Every security bod I’ve talked to recommends using an authenticator app for this if that option is available. Otherwise there’s SMS—short message service, or text message to most folks—but SMS has a weakness. Because it’s tied to a phone number, technically you’re only proving that you have access to a SIM (subscriber identity module), not a specific phone. In the US in particular, it’s all too easy for an attacker to use social engineering to get a number transferred to a different SIM card.

Still, authenticating with SMS is an option as a second factor of authentication. When you first sign up to a service, as well as providing the first-factor details (a password and a username or email address), you also verify your phone number. Then when you subsequently attempt to log in, you input your password and on the next screen you’re told to input a string that’s been sent by text message to your phone number (I say “string” but it’s usually a string of numbers).

There’s an inevitable friction for the user here. But then, there’s a fundamental tension between security and user experience.

In the world of security, vigilance is the watchword. Users need to be aware of their surroundings. Is this web page being served from the right domain? Is this email coming from the right address? Friction is an ally.

But in the world of user experience, the opposite is true. “Don’t make me think” is the rallying cry. Friction is an enemy.

With SMS authentication, the user has to manually copy the numbers from the text message (received in a messaging app) into a form on a website (in a different app—a web browser). But if the messaging app and the browser are on the same device, it’s possible to improve the user experience without sacrificing security.

If you’re building a form that accepts a passcode sent via SMS, you can use the autocomplete attribute with a value of “one-time-code”. For a six-digit passcode, your input element might look something like this:

<input type="text" maxlength="6" inputmode="numeric" autocomplete="one-time-code">

With one small addition to one HTML element, you’ve saved users some tedious drudgery.

There’s one more thing you can do to improve security, but it’s not something you add to the HTML. It’s something you add to the text message itself.

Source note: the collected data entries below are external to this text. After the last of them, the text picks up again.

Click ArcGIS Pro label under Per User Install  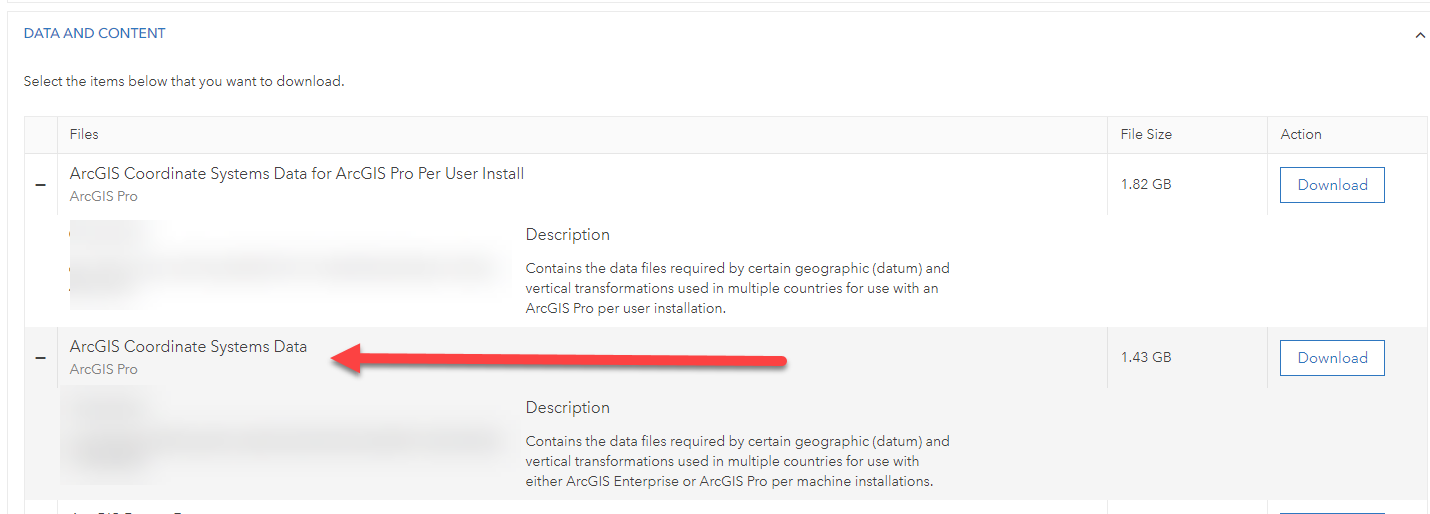tap(104, 197)
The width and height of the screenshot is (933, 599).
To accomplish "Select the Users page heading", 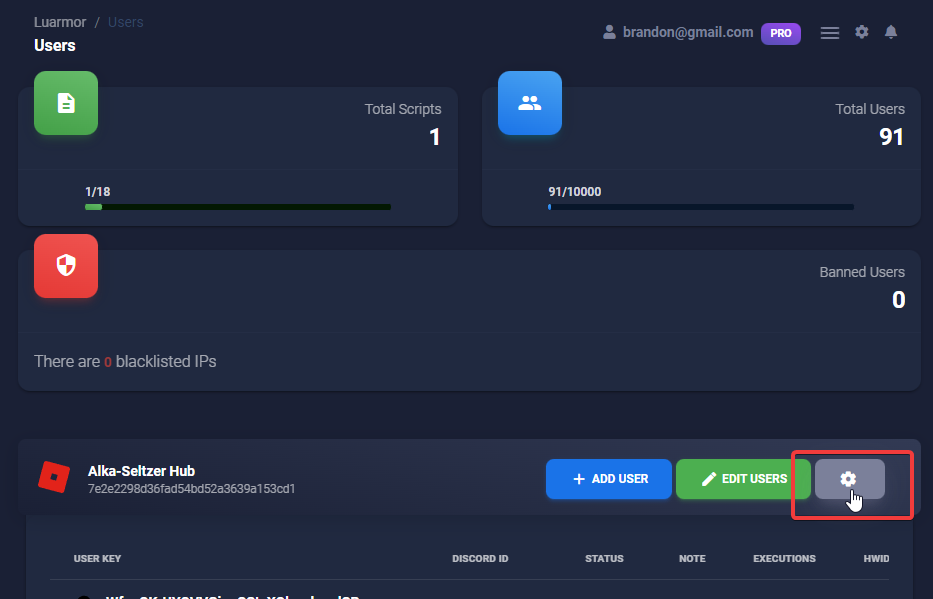I will coord(54,45).
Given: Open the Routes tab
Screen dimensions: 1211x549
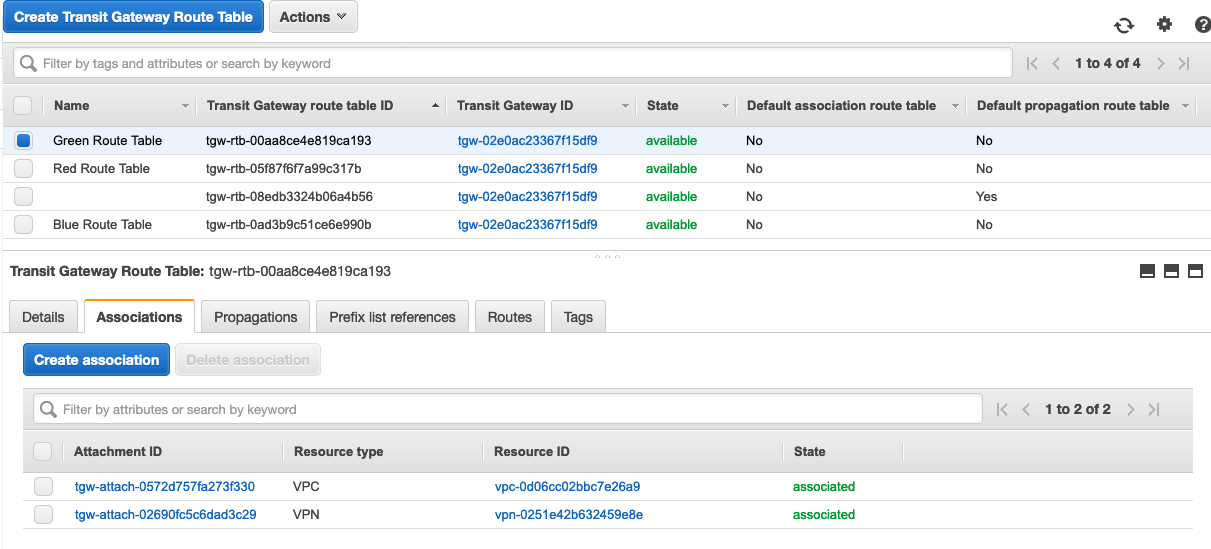Looking at the screenshot, I should click(509, 317).
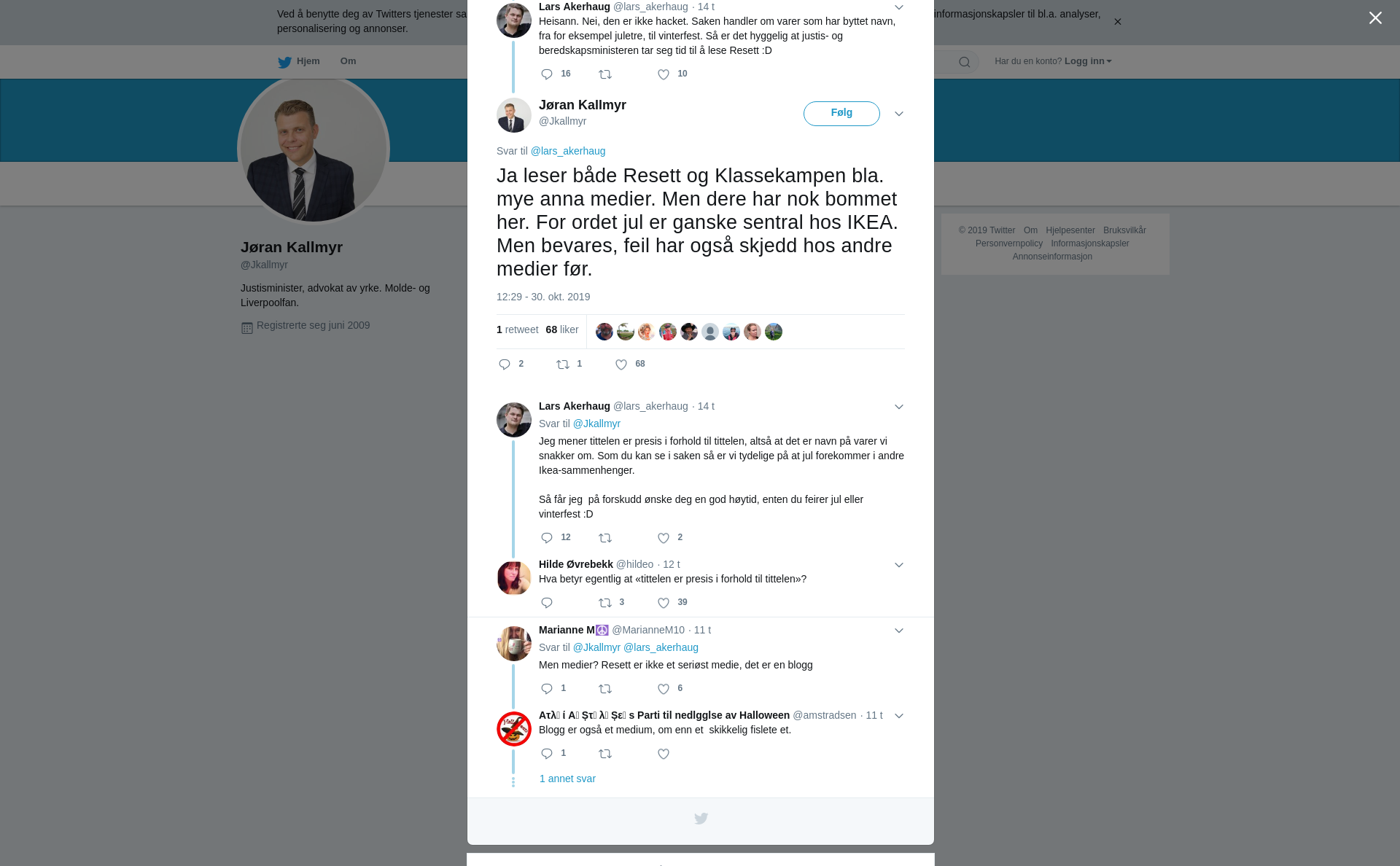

Let’s say your website is example.com and the text message you send reads:

Your one-time passcode is 123456.

Add this to the end of the text message:

@example.com #123456

So the full message reads:

Your one-time passcode is 123456.

@example.com #123456

The first line is for humans. The second line is for machines. Using the @ symbol, you’re telling the device to only pre-fill the passcode for URLs on the domain example.com. Using the # symbol, you’re telling the device the value of the passcode. Combine this with autocomplete="one-time-code" in your form and the user shouldn’t have to lift a finger.

I’m fascinated by these kind of emergent conventions in text messages. Remember that the @ symbol and # symbol in Twitter messages weren’t ideas from Twitter—they were conventions that users started and the service then adopted.

It’s a bit different with the one-time code convention as there is a specification brewing from representatives of both Google and Apple.

Tess is leading from the Apple side and she’s got another iron in the fire to make security and user experience play nicely together using the convention of the /.well-known directory on web servers.

You can add a URL for /.well-known/change-password which redirects to the form a user would use to update their password. Browsers and password managers can then use this information if they need to prompt a user to update their password after a breach. I’ve added this to The Session.

Oh, and on that page where users can update their password, the autocomplete attribute is your friend again:

<input type="password" autocomplete="new-password">

If you want them to enter their current password first, use this:

<input type="password" autocomplete="current-password">

All of the things I’ve mentioned—the autocomplete attribute, origin-bound one-time codes in text messages, and a well-known URL for changing passwords—have good browser support. But even if they were only supported in one browser, they’d still be worth adding. These additions do absolutely no harm to browsers that don’t yet support them. That’s progressive enhancement.